Task details →
Please reproduce the data in full, exactly as it stands.
^^^^
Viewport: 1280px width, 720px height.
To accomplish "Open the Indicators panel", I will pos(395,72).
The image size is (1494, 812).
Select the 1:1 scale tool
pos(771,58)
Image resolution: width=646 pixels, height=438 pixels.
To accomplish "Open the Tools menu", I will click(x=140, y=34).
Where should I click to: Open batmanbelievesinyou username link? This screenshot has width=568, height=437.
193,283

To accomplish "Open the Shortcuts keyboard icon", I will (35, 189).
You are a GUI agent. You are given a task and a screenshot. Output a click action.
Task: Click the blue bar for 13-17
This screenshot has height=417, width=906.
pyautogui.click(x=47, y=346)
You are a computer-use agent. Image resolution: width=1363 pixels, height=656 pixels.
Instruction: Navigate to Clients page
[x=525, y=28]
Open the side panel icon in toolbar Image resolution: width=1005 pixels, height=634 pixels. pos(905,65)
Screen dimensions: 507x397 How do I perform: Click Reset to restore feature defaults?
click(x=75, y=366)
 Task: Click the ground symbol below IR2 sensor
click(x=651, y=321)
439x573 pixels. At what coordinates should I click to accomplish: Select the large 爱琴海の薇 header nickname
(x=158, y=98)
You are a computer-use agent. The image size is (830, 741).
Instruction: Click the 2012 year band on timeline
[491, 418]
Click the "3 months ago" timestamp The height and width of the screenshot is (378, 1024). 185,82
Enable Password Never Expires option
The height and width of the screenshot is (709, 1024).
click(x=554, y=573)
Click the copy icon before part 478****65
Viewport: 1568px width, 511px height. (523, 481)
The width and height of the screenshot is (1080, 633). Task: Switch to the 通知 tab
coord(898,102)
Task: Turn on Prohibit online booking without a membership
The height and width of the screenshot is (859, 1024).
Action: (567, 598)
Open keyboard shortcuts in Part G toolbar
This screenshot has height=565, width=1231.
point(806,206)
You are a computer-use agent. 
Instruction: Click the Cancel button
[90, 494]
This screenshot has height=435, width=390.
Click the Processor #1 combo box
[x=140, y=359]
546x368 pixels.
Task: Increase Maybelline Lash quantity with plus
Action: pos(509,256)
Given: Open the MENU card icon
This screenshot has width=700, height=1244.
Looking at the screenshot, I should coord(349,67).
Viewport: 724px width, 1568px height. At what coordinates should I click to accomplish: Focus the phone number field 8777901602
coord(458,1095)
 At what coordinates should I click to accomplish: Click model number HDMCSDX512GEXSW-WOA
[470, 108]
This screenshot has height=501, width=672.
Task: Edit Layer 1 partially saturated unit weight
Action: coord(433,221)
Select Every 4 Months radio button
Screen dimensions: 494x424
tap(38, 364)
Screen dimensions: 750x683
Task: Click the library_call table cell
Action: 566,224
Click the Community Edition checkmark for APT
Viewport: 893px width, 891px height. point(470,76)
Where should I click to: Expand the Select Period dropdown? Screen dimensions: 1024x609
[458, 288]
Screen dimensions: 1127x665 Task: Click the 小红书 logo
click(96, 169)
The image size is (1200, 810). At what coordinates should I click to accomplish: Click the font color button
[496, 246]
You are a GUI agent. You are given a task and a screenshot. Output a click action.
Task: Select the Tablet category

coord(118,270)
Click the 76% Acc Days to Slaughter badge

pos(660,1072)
^^^^
Exercise solution →
Viewport: 1280px width, 720px height.
To accomplish "Open the Indicators panel", I will pos(395,72).
The image size is (1494, 812).
Select the 1:1 scale tool
pos(771,58)
Image resolution: width=646 pixels, height=438 pixels.
To accomplish "Open the Tools menu", I will click(x=140, y=34).
Where should I click to: Open batmanbelievesinyou username link? This screenshot has width=568, height=437.
193,283

To accomplish "Open the Shortcuts keyboard icon", I will (35, 189).
You are a GUI agent. You are given a task and a screenshot. Output a click action.
Task: Click the blue bar for 13-17
This screenshot has height=417, width=906.
pyautogui.click(x=47, y=346)
You are a computer-use agent. Image resolution: width=1363 pixels, height=656 pixels.
Instruction: Navigate to Clients page
[x=525, y=28]
Open the side panel icon in toolbar Image resolution: width=1005 pixels, height=634 pixels. pos(905,65)
Screen dimensions: 507x397 How do I perform: Click Reset to restore feature defaults?
click(x=75, y=366)
 Task: Click the ground symbol below IR2 sensor
click(x=651, y=321)
439x573 pixels. At what coordinates should I click to accomplish: Select the large 爱琴海の薇 header nickname
(x=158, y=98)
You are a computer-use agent. The image size is (830, 741).
Instruction: Click the 2012 year band on timeline
[491, 418]
Click the "3 months ago" timestamp The height and width of the screenshot is (378, 1024). 185,82
Enable Password Never Expires option
The height and width of the screenshot is (709, 1024).
click(x=554, y=573)
Click the copy icon before part 478****65
Viewport: 1568px width, 511px height. (523, 481)
The width and height of the screenshot is (1080, 633). Task: Switch to the 通知 tab
coord(898,102)
Task: Turn on Prohibit online booking without a membership
The height and width of the screenshot is (859, 1024).
Action: (567, 598)
Open keyboard shortcuts in Part G toolbar
This screenshot has height=565, width=1231.
point(806,206)
You are a computer-use agent. 
Instruction: Click the Cancel button
[90, 494]
This screenshot has height=435, width=390.
Click the Processor #1 combo box
[x=140, y=359]
546x368 pixels.
Task: Increase Maybelline Lash quantity with plus
Action: pos(509,256)
Given: Open the MENU card icon
This screenshot has width=700, height=1244.
Looking at the screenshot, I should coord(349,67).
Viewport: 724px width, 1568px height. At what coordinates should I click to accomplish: Focus the phone number field 8777901602
coord(458,1095)
 At what coordinates should I click to accomplish: Click model number HDMCSDX512GEXSW-WOA
[470, 108]
This screenshot has height=501, width=672.
Task: Edit Layer 1 partially saturated unit weight
Action: coord(433,221)
Select Every 4 Months radio button
Screen dimensions: 494x424
tap(38, 364)
Screen dimensions: 750x683
Task: Click the library_call table cell
Action: 566,224
Click the Community Edition checkmark for APT
Viewport: 893px width, 891px height. point(470,76)
Where should I click to: Expand the Select Period dropdown? Screen dimensions: 1024x609
[458, 288]
Screen dimensions: 1127x665 Task: Click the 小红书 logo
click(96, 169)
The image size is (1200, 810). At what coordinates should I click to accomplish: Click the font color button
[496, 246]
You are a GUI agent. You are given a task and a screenshot. Output a click action.
Task: Select the Tablet category

coord(118,270)
Click the 76% Acc Days to Slaughter badge

pos(660,1072)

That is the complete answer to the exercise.